Saved data entries:
--- START ---
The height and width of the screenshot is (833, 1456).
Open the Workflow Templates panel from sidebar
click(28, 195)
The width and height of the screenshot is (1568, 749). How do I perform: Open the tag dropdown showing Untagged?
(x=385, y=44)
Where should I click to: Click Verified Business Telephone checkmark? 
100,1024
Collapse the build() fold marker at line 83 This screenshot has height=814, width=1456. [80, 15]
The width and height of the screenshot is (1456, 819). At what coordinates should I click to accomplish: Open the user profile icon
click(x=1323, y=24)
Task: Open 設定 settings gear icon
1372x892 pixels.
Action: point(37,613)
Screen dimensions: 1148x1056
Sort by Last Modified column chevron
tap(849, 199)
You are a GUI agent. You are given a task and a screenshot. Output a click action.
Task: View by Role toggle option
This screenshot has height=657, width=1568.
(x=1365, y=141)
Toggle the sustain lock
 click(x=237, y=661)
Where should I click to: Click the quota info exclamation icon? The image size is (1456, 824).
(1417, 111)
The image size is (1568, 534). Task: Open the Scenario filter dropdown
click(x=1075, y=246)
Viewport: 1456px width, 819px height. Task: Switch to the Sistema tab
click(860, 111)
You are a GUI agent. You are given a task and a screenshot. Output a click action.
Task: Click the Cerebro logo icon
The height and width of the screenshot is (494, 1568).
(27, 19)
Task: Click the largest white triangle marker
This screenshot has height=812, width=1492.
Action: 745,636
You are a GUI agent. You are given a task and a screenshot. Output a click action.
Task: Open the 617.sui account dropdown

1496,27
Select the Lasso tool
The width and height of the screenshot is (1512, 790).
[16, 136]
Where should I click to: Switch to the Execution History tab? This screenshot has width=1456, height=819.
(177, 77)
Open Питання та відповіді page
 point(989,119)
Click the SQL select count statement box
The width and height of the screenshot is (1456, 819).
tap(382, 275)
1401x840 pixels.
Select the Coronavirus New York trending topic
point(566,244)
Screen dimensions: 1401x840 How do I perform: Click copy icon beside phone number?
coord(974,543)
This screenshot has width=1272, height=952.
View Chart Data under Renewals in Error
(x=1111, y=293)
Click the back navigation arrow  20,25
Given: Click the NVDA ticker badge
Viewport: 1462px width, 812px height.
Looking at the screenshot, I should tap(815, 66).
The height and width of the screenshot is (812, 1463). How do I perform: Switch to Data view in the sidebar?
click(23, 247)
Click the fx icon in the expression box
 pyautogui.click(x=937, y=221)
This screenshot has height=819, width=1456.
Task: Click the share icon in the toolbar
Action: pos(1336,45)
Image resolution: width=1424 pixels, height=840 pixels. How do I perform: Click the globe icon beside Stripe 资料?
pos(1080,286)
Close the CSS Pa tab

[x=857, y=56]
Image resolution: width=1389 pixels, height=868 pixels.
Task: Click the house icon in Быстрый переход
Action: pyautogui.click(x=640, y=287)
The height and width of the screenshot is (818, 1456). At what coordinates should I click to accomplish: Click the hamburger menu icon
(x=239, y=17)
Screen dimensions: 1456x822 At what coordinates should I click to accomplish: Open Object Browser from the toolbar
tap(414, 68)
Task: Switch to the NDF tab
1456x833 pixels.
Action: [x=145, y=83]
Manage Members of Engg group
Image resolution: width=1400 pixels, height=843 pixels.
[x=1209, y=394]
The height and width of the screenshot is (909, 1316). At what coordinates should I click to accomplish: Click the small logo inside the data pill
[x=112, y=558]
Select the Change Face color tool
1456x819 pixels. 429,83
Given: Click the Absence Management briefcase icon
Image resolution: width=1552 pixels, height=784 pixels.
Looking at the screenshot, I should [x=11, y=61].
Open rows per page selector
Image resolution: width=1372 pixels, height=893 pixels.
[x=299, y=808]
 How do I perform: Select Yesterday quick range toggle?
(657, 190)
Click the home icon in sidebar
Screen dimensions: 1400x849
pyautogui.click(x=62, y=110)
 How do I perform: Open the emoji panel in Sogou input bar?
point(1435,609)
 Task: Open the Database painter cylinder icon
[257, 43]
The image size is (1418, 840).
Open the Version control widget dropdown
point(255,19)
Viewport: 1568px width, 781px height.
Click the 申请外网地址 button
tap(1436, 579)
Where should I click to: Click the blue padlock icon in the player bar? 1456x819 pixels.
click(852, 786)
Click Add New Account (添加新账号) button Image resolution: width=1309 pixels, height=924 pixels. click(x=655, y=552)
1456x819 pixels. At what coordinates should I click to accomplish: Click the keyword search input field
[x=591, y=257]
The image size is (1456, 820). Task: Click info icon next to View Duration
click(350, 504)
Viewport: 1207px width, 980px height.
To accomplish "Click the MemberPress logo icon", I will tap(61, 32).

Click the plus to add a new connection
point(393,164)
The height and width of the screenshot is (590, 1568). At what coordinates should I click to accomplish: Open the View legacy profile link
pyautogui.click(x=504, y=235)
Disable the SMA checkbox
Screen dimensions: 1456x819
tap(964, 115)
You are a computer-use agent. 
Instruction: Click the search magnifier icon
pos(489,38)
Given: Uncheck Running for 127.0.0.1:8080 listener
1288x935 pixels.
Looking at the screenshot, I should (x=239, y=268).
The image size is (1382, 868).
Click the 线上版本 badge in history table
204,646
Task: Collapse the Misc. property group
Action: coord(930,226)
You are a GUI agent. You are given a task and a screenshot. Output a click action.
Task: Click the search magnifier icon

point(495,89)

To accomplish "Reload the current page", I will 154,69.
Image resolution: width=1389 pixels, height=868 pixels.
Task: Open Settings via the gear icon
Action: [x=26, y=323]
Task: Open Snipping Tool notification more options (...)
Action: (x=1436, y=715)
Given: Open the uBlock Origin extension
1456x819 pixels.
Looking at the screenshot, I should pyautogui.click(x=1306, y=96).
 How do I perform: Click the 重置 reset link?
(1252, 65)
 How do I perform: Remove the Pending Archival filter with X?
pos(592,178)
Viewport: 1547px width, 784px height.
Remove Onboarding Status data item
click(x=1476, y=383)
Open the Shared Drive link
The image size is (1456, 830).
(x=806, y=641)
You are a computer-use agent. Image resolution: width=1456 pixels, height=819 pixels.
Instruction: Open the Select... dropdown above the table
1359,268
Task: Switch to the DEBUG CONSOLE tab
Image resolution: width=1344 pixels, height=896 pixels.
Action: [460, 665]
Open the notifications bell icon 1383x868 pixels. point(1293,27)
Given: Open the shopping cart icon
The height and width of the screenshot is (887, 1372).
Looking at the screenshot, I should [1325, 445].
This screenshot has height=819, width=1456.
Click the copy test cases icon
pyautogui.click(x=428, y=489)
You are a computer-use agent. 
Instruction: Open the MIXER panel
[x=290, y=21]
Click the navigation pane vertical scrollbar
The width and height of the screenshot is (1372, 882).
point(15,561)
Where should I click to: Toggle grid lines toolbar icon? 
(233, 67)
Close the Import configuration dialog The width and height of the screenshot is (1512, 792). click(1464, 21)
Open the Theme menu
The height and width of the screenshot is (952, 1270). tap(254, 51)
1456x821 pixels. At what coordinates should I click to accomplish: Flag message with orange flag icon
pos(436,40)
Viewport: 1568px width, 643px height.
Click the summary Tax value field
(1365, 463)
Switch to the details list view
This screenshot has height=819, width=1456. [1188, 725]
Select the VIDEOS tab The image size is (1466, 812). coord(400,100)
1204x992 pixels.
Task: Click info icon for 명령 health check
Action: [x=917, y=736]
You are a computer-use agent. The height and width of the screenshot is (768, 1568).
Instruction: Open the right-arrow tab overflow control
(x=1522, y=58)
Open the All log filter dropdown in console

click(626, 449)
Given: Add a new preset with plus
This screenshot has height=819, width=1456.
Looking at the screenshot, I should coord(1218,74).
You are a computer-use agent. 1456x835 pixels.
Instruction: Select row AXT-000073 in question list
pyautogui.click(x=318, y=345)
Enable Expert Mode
--- END ---
Would you restate the entries word for word, omitting none?

Solution
The height and width of the screenshot is (833, 1456).
Open the Workflow Templates panel from sidebar
click(28, 195)
The width and height of the screenshot is (1568, 749). How do I perform: Open the tag dropdown showing Untagged?
(x=385, y=44)
Where should I click to: Click Verified Business Telephone checkmark? 
100,1024
Collapse the build() fold marker at line 83 This screenshot has height=814, width=1456. [80, 15]
The width and height of the screenshot is (1456, 819). At what coordinates should I click to accomplish: Open the user profile icon
click(x=1323, y=24)
Task: Open 設定 settings gear icon
1372x892 pixels.
Action: point(37,613)
Screen dimensions: 1148x1056
Sort by Last Modified column chevron
tap(849, 199)
You are a GUI agent. You are given a task and a screenshot. Output a click action.
Task: View by Role toggle option
This screenshot has height=657, width=1568.
(x=1365, y=141)
Toggle the sustain lock
 click(x=237, y=661)
Where should I click to: Click the quota info exclamation icon? The image size is (1456, 824).
(1417, 111)
The image size is (1568, 534). Task: Open the Scenario filter dropdown
click(x=1075, y=246)
Viewport: 1456px width, 819px height. Task: Switch to the Sistema tab
click(860, 111)
You are a GUI agent. You are given a task and a screenshot. Output a click action.
Task: Click the Cerebro logo icon
The height and width of the screenshot is (494, 1568).
(27, 19)
Task: Click the largest white triangle marker
This screenshot has height=812, width=1492.
Action: 745,636
You are a GUI agent. You are given a task and a screenshot. Output a click action.
Task: Open the 617.sui account dropdown

1496,27
Select the Lasso tool
The width and height of the screenshot is (1512, 790).
[16, 136]
Where should I click to: Switch to the Execution History tab? This screenshot has width=1456, height=819.
(177, 77)
Open Питання та відповіді page
 point(989,119)
Click the SQL select count statement box
The width and height of the screenshot is (1456, 819).
tap(382, 275)
1401x840 pixels.
Select the Coronavirus New York trending topic
point(566,244)
Screen dimensions: 1401x840 How do I perform: Click copy icon beside phone number?
coord(974,543)
This screenshot has width=1272, height=952.
View Chart Data under Renewals in Error
(x=1111, y=293)
Click the back navigation arrow  20,25
Given: Click the NVDA ticker badge
Viewport: 1462px width, 812px height.
Looking at the screenshot, I should tap(815, 66).
The height and width of the screenshot is (812, 1463). How do I perform: Switch to Data view in the sidebar?
click(23, 247)
Click the fx icon in the expression box
 pyautogui.click(x=937, y=221)
This screenshot has height=819, width=1456.
Task: Click the share icon in the toolbar
Action: pos(1336,45)
Image resolution: width=1424 pixels, height=840 pixels. How do I perform: Click the globe icon beside Stripe 资料?
pos(1080,286)
Close the CSS Pa tab

[x=857, y=56]
Image resolution: width=1389 pixels, height=868 pixels.
Task: Click the house icon in Быстрый переход
Action: pyautogui.click(x=640, y=287)
The height and width of the screenshot is (818, 1456). At what coordinates should I click to accomplish: Click the hamburger menu icon
(x=239, y=17)
Screen dimensions: 1456x822 At what coordinates should I click to accomplish: Open Object Browser from the toolbar
tap(414, 68)
Task: Switch to the NDF tab
1456x833 pixels.
Action: [x=145, y=83]
Manage Members of Engg group
Image resolution: width=1400 pixels, height=843 pixels.
[x=1209, y=394]
The height and width of the screenshot is (909, 1316). At what coordinates should I click to accomplish: Click the small logo inside the data pill
[x=112, y=558]
Select the Change Face color tool
1456x819 pixels. 429,83
Given: Click the Absence Management briefcase icon
Image resolution: width=1552 pixels, height=784 pixels.
Looking at the screenshot, I should [x=11, y=61].
Open rows per page selector
Image resolution: width=1372 pixels, height=893 pixels.
[x=299, y=808]
 How do I perform: Select Yesterday quick range toggle?
(657, 190)
Click the home icon in sidebar
Screen dimensions: 1400x849
pyautogui.click(x=62, y=110)
 How do I perform: Open the emoji panel in Sogou input bar?
point(1435,609)
 Task: Open the Database painter cylinder icon
[257, 43]
The image size is (1418, 840).
Open the Version control widget dropdown
point(255,19)
Viewport: 1568px width, 781px height.
Click the 申请外网地址 button
tap(1436, 579)
Where should I click to: Click the blue padlock icon in the player bar? 1456x819 pixels.
click(852, 786)
Click Add New Account (添加新账号) button Image resolution: width=1309 pixels, height=924 pixels. click(x=655, y=552)
1456x819 pixels. At what coordinates should I click to accomplish: Click the keyword search input field
[x=591, y=257]
The image size is (1456, 820). Task: Click info icon next to View Duration
click(350, 504)
Viewport: 1207px width, 980px height.
To accomplish "Click the MemberPress logo icon", I will tap(61, 32).

Click the plus to add a new connection
point(393,164)
The height and width of the screenshot is (590, 1568). At what coordinates should I click to accomplish: Open the View legacy profile link
pyautogui.click(x=504, y=235)
Disable the SMA checkbox
Screen dimensions: 1456x819
tap(964, 115)
You are a computer-use agent. 
Instruction: Click the search magnifier icon
pos(489,38)
Given: Uncheck Running for 127.0.0.1:8080 listener
1288x935 pixels.
Looking at the screenshot, I should (x=239, y=268).
The image size is (1382, 868).
Click the 线上版本 badge in history table
204,646
Task: Collapse the Misc. property group
Action: coord(930,226)
You are a GUI agent. You are given a task and a screenshot. Output a click action.
Task: Click the search magnifier icon

point(495,89)

To accomplish "Reload the current page", I will 154,69.
Image resolution: width=1389 pixels, height=868 pixels.
Task: Open Settings via the gear icon
Action: [x=26, y=323]
Task: Open Snipping Tool notification more options (...)
Action: (x=1436, y=715)
Given: Open the uBlock Origin extension
1456x819 pixels.
Looking at the screenshot, I should pyautogui.click(x=1306, y=96).
 How do I perform: Click the 重置 reset link?
(1252, 65)
 How do I perform: Remove the Pending Archival filter with X?
pos(592,178)
Viewport: 1547px width, 784px height.
Remove Onboarding Status data item
click(x=1476, y=383)
Open the Shared Drive link
The image size is (1456, 830).
(x=806, y=641)
You are a computer-use agent. Image resolution: width=1456 pixels, height=819 pixels.
Instruction: Open the Select... dropdown above the table
1359,268
Task: Switch to the DEBUG CONSOLE tab
Image resolution: width=1344 pixels, height=896 pixels.
Action: [460, 665]
Open the notifications bell icon 1383x868 pixels. point(1293,27)
Given: Open the shopping cart icon
The height and width of the screenshot is (887, 1372).
Looking at the screenshot, I should [1325, 445].
This screenshot has height=819, width=1456.
Click the copy test cases icon
pyautogui.click(x=428, y=489)
You are a computer-use agent. 
Instruction: Open the MIXER panel
[x=290, y=21]
Click the navigation pane vertical scrollbar
The width and height of the screenshot is (1372, 882).
point(15,561)
Where should I click to: Toggle grid lines toolbar icon? 
(233, 67)
Close the Import configuration dialog The width and height of the screenshot is (1512, 792). click(1464, 21)
Open the Theme menu
The height and width of the screenshot is (952, 1270). tap(254, 51)
1456x821 pixels. At what coordinates should I click to accomplish: Flag message with orange flag icon
pos(436,40)
Viewport: 1568px width, 643px height.
Click the summary Tax value field
(1365, 463)
Switch to the details list view
This screenshot has height=819, width=1456. [1188, 725]
Select the VIDEOS tab The image size is (1466, 812). coord(400,100)
1204x992 pixels.
Task: Click info icon for 명령 health check
Action: [x=917, y=736]
You are a computer-use agent. The height and width of the screenshot is (768, 1568).
Instruction: Open the right-arrow tab overflow control
(x=1522, y=58)
Open the All log filter dropdown in console

click(626, 449)
Given: Add a new preset with plus
This screenshot has height=819, width=1456.
Looking at the screenshot, I should coord(1218,74).
You are a computer-use agent. 1456x835 pixels.
Instruction: Select row AXT-000073 in question list
pyautogui.click(x=318, y=345)
Enable Expert Mode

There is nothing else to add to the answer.